**TASK STATEMENT:**
Transcribe each of the following lines exactly, changing nothing.
==== RECORDS SHOWN
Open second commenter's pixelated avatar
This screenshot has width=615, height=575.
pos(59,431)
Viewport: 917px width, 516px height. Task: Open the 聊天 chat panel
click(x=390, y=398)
========
**FULL ANSWER:**
Open second commenter's pixelated avatar
This screenshot has width=615, height=575.
pos(59,431)
Viewport: 917px width, 516px height. Task: Open the 聊天 chat panel
click(x=390, y=398)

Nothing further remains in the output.